MATERIAL TO PROCESS start

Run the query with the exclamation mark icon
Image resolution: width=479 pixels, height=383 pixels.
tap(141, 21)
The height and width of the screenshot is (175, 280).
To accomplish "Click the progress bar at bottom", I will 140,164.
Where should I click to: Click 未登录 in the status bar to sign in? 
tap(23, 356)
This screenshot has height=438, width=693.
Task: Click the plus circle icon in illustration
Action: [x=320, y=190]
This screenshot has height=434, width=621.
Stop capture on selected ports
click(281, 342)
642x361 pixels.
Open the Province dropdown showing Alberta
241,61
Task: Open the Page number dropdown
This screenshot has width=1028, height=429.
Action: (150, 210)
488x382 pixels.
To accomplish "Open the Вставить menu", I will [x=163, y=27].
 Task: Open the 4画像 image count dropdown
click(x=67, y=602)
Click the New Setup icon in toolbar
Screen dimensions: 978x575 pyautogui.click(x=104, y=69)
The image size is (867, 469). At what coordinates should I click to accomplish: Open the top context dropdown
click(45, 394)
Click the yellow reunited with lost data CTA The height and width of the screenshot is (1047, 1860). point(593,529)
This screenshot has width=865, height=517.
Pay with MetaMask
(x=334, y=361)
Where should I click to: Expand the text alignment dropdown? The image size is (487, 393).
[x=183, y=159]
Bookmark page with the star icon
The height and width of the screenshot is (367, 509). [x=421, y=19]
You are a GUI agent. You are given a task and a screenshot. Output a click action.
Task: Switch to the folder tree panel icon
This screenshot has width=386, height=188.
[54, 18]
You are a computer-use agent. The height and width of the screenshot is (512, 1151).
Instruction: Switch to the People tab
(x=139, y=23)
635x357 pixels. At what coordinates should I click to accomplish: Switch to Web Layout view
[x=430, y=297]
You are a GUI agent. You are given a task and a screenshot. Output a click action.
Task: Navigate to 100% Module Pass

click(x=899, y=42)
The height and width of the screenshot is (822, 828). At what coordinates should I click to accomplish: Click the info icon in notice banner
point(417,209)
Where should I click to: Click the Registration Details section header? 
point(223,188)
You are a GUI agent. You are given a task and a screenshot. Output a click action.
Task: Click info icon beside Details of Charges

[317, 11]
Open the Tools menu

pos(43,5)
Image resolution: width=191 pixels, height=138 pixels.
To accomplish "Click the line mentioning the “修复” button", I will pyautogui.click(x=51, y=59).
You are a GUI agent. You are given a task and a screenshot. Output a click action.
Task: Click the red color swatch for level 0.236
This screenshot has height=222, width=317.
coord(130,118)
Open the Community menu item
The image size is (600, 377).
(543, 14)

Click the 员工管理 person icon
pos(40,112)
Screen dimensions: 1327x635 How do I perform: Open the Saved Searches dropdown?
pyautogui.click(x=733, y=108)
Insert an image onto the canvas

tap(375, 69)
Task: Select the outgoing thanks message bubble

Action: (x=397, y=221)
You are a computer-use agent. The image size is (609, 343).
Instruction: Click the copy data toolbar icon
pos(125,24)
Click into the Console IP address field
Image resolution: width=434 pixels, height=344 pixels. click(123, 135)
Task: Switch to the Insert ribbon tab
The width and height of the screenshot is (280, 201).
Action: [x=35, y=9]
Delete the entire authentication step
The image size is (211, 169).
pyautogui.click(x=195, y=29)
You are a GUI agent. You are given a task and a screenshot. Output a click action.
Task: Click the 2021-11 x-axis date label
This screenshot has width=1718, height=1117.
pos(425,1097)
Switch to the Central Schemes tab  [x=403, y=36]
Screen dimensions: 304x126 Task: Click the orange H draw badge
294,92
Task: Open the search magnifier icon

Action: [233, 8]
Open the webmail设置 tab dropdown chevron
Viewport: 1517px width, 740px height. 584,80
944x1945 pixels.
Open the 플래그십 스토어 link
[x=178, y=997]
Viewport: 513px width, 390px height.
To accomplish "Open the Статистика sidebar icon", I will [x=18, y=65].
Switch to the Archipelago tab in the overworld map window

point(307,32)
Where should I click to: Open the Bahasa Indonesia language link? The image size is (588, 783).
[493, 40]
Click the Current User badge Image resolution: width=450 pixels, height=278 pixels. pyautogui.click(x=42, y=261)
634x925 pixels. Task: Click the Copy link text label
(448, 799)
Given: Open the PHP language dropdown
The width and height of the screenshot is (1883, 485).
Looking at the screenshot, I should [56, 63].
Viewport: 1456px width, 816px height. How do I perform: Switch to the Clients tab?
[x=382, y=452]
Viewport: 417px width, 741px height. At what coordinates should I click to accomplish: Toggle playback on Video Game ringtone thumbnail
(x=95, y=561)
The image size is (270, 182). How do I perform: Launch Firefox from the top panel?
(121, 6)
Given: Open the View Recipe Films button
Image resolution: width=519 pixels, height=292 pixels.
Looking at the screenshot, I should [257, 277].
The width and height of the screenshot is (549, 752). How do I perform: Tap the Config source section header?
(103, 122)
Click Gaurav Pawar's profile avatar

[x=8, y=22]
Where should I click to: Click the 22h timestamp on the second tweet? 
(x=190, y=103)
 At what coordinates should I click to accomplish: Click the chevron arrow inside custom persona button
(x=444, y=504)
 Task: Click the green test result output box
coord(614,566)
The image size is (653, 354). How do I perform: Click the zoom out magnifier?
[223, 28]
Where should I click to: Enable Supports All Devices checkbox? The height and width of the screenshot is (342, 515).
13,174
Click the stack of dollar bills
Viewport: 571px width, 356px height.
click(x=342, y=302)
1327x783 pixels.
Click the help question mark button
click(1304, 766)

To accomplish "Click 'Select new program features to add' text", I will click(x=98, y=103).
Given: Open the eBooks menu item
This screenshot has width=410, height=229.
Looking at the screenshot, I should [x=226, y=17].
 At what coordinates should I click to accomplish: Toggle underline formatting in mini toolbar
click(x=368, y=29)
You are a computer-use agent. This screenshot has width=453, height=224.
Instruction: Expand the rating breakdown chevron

MATERIAL TO PROCESS end

BRIEF: Copy out the lines, unchanged, from the line containing "Switch to the Archipelago" up to and including the line containing "Click the Current".

FULL SOLUTION:
Switch to the Archipelago tab in the overworld map window

point(307,32)
Where should I click to: Open the Bahasa Indonesia language link? The image size is (588, 783).
[493, 40]
Click the Current User badge Image resolution: width=450 pixels, height=278 pixels. pyautogui.click(x=42, y=261)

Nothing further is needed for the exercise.